Let's keep in mind this concern of Harry's about what sounds most
"real," because he stumbles over it later on.

Something similar happens with music but even more complex. Because
scientist now know that the brain is hardwired to respond to this thing we
call "music", both rhythmically and emotionally. Further the work done by
Oohashi et al (The Journal of Neurophysiology Vol. 83 No. 6 June 2000, pp.
3548-3558) indicated that this emotional response took place over time, as
much as twenty seconds of time, from the time of the sound.
Presumable this
is the time it takes the brain to recognize and interpret the music as
pleasurable, unpleasurable, rhythmically coherent or incoherent, etc.

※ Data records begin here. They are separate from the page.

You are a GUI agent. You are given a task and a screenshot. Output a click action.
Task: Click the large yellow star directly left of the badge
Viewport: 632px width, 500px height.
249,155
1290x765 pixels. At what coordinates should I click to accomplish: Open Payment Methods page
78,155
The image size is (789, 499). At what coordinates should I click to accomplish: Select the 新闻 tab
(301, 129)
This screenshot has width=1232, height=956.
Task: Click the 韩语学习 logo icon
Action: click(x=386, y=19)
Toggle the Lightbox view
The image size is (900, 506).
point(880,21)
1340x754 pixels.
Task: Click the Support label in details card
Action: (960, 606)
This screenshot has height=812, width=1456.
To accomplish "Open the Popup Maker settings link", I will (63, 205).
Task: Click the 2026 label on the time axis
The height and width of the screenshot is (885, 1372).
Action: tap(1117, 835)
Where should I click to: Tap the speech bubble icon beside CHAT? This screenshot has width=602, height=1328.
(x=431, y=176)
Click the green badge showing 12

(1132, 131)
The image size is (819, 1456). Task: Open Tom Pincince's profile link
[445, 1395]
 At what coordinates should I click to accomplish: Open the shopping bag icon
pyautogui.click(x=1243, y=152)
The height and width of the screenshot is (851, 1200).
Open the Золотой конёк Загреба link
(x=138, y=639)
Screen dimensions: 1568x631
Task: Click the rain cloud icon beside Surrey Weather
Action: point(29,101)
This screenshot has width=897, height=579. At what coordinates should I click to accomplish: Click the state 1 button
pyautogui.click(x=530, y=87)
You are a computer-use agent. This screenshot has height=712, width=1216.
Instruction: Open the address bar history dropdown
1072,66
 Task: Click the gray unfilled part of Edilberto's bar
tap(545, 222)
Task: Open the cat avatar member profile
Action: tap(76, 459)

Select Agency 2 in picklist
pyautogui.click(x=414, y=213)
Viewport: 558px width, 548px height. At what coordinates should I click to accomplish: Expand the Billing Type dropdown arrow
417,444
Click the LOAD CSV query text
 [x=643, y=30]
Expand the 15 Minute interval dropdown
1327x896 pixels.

I think you're stepping a bit beyond Oohashi's findings here, Harry,
and you really don't need to to make your point.

This fundamental fact means that you cannot measure "sound" and determine
its impact as "music". The factors affecting how we respond to music are
apparently very subtle and "time-based" and "harmony-based" and not static.
But a short burst comparison without much in the way of context for
recognition, relaxation, and response (which is the way most short-interval
testing is done) tends to short-circuit the process. This is the objection
must "subjectivists" have to ABX'ng in practice and why they question "null
results" that seem so at odds with so many people's otherwise fairly clear
perceptions of differences.


Oohashi also says that the subjects were not consciously aware of the
difference, so it's a little hard to see the connection between his
results and subjectivist claims.

Oohashi et al indicate in the quoted article that they have confirmed this
speculation. That is, they have used short-interval comparisons of music,
and found "no difference" in ratings in line with accepted believe. But
when using "long-intervals" using the same stimuli and sequentially monadic
ratings, the achieved statistically significant differences in response to
the two stimuli.


I don't think so, Harry. What they did was to do ABX-type tests using
short snippets of the music they were using, and found no difference.
So far as I can see, however, they did not use short snippets in their
monadic ratings.

You "amps is amps" people seem to want to ignore this finding, which is
pretty earthshaking and has nothing to do with whether you think the
"ultrasonic" portion of this test was done correctly or not, since
presumable the same stimulus was used in the precursor test (although to be
fair this should have been better documented in the article rather than
treated as almost a passing reference). This finding alone, if
substantiated by others, would rule out much of the abx and possibly most of
the dbt's done to date.


Huge leaps here. First, as I just noted, they don't seem to have done
the key comparison, which is applying the same test to both long and
short snippets. (That's not a criticism of them, by the way. You're
the one who's trying to make more of this research than is really
there.)

Second, there are a few huge gaps in the theory here, as Oohashi & co.
concede. In particular, there's the little matter of how this section
of the brain gets its information, since the normal hearing mechanism
cannot supply it. Also, there's the little matter of the data. Where
is it?

Then, as I also noted, the relevance of this to the experience of
subjectivists, listening sighted, is open to serious question. If
anything, this study confirms the necessity of DBTs, potentially
challenging only their methodologies.

Finally, I would note that Oohashi provides absolutely no evidence
that his subjects could tell which of the two samples was closer to
"real." One might interpret his results to suggest that they found one
more appealing than the other, but even that is hard given the lack of
data. For that matter, they have not excluded the possibility that the
inclusion of ultra-high-frequency noise, as opposed to harmonic
information, might be responsible for their results, or cause similar
ones.

In short, I'd say this study is interesting, and opens up some
possibilities that need to be explored more fully. But as I've made
clear before, I'm no expert in this field, so I'd defer to the
opinions of those who are. I recommend you do the same, Harry.